MTBF is the average operating time between two failures and is a measure of the reliability of plants, devices, or assemblies. MTTR is the average repair time after a system failure. MTTF is the average service life or the average operating time until failure. FIT refers to failures over time, with the failure rate measured as failures per 109 hours.
An Andon board or Andon display is a visual indicator that shows the current status of production or the production line. If a disruption occurs, it can usually be transmitted directly to the Andon board. This way, the current status is visible at all times to all employees as well as supervisors.
An Ishikawa diagram is a cause-and-effect diagram or a problem-solving method used to identify possible causes of a problem. In the Ishikawa diagram, which is also referred to as a fishbone diagram, ideas about causes are collected and the relationships between the individual causes are illustrated.
TEEP stands for Total Effective Equipment Performance. This key figure is a measure of production capacity. It is calculated as a factor based on total available time and overall equipment effectiveness.
Modern OEE software goes far beyond the traditional calculation of overall equipment effectiveness. It integrates real-time monitoring, root cause analysis, and recommended actions that help companies proactively minimize downtime and sustainably increase productivity. In Industry 4.0 in particular, functions such as predictive analytics and AI-supported optimization are becoming increasingly important.
Real-time data is the key to operational excellence. OEE software with live dashboards displays availability, performance, and quality in real time so that shift supervisors can respond immediately to deviations. According to studies, such systems can increase equipment effectiveness by up to 20%, as downtime is minimized and bottlenecks are made visible.
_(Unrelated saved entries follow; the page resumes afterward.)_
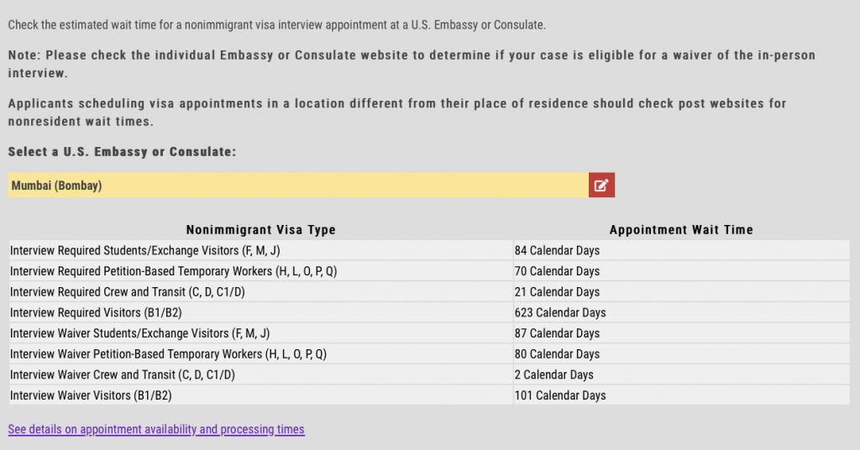Click the 21 Calendar Days wait time cell
The height and width of the screenshot is (450, 860).
click(682, 292)
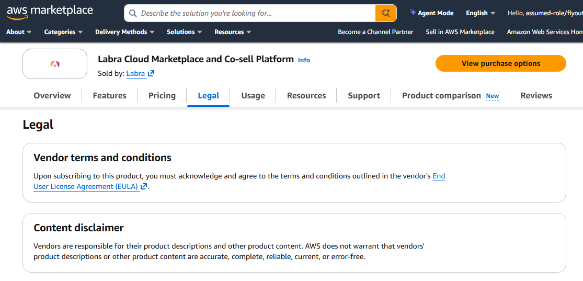The width and height of the screenshot is (583, 281).
Task: Click the AWS Marketplace logo
Action: pyautogui.click(x=49, y=13)
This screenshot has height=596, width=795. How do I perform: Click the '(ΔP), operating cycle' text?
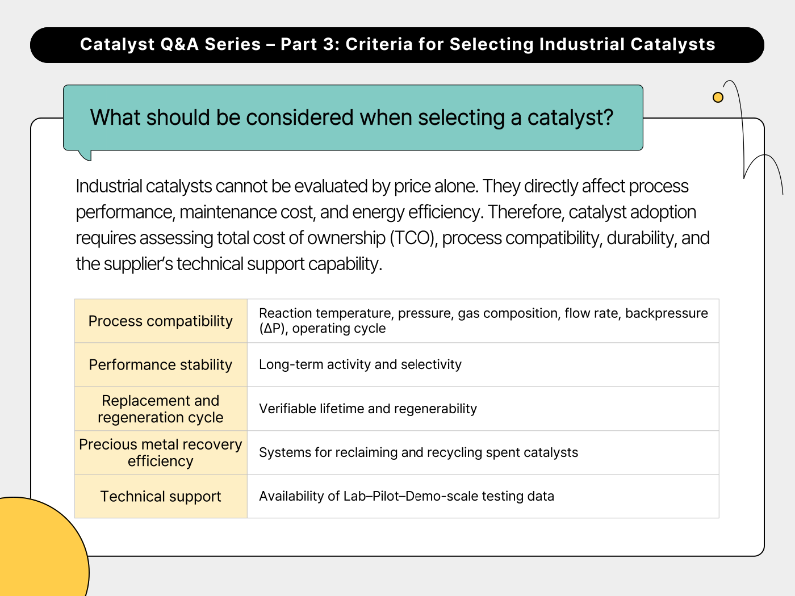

Isolated OEE solutions are no longer considered modern. Today’s software solutions generally integrate seamlessly with ERP, MES, and CMMS systems in order to create a holistic process chain. As a result, order, production, and maintenance data are brought together in real time, enabling precise planning.
Integration with ERP systems such as SAP or Microsoft Dynamics synchronizes production plans with OEE data. MES connections extend this with detailed production control. Experts estimate that integrated systems improve planning accuracy by 15–25%.
OEE software with CMMS integration identifies recurring causes of downtime and automatically triggers maintenance work orders. This reduces unplanned outages by up to 30%, as case studies from leading manufacturers show.
OEE is more than a metric – it is a control instrument. Modern solutions provide not only figures, but also specific recommendations for action and workflows for continuous improvement (Kaizen).
Automated recording of failure reasons via button, barcode, or AI classification enables precise root cause analysis. Companies use this to systematically eliminate recurring problems – with measurable effects on the OEE rate.
Quality data such as scrap rates and rework are incorporated directly into the OEE calculation. Some systems warn of declining quality and correlate it with machine parameters to enable preventive measures.